Investigação baseada em relato do Disque 100 busca garantir proteção a morador vítima de ameaças e fiscalizar atuação de órgãos municipais

O Ministério Público de Pernambuco (MPPE), por meio da 6ª Promotoria de Justiça de Defesa da Cidadania de Caruaru, instaurou o Procedimento Administrativo nº 01884.001.809/2025 para investigar uma denúncia de violações de direitos motivadas por homofobia e intolerância religiosa. O documento, assinado pelo Promotor de Justiça Itapuan de Vasconcelos Sobral Filho na segunda-feira (20), formaliza o acompanhamento do caso após o esgotamento do prazo de uma Notícia de Fato anterior, visando a tutela de direitos individuais indisponíveis. As informações foram extraídas da Portaria de Instauração publicada no Diário Oficial do Ministério Público de Pernambuco nesta segunda-feira (4).
Origem da denúncia e situação da vítima
O caso chegou ao conhecimento das autoridades por meio de uma denúncia registrada no Disque 100 (Protocolo nº 4051475). Segundo o texto da portaria, a vítima relatou sofrer perturbações diárias em sua residência e ameaças.
A motivação dos ataques estaria ligada ao preconceito contra a orientação sexual da vítima e à intolerância religiosa.
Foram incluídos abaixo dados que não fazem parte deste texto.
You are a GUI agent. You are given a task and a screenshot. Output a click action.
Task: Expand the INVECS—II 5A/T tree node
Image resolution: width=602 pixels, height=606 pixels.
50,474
O Ministério Público considera que os relatos indicam graves violações à integridade psíquica, ao direito à igualdade e à liberdade de crença, configurando uma situação de vulnerabilidade que exige a intervenção da rede de proteção social.
Fiscalização das políticas públicas e órgãos municipais
Além de apurar a veracidade dos fatos, o procedimento tem como objetivo verificar a eficácia do suporte oferecido pela estrutura administrativa de Caruaru. O Promotor de Justiça destacou a necessidade de checar se o Núcleo Luiz Gama e a Gerência de Proteção Social Básica estão prestando o atendimento adequado.
De acordo com o documento, já foram requisitados relatórios circunstanciados a esses órgãos, e a nova portaria determina que se aguarde o envio das respostas. O MPPE busca assegurar que as políticas públicas de proteção à população LGBTQIA+ e de combate ao preconceito religioso estejam sendo efetivamente aplicadas no caso concreto.
Fundamentação jurídica e próximas diligências
A conversão para Procedimento Administrativo fundamenta-se na Resolução nº 174 do Conselho Nacional do Ministério Público e na Resolução CSMP 003/2019. O promotor ressaltou que a medida é necessária para dar continuidade às investigações e realizar diligências imprescindíveis que o formato jurídico anterior já não comportava por questões de prazo.
“O procedimento administrativo será instaurado por portaria sucinta, com delimitação de seu objeto, aplicando-se, no que couber, o princípio da publicidade dos atos”, cita o texto oficial.
As providências imediatas incluem o encaminhamento de ofícios pendentes e a comunicação da portaria ao CAOP Cidadania e à Subprocuradoria-Geral de Justiça para publicação oficial. Após o cumprimento dos prazos estabelecidos para as respostas dos órgãos municipais, os autos retornarão para análise do promotor de justiça.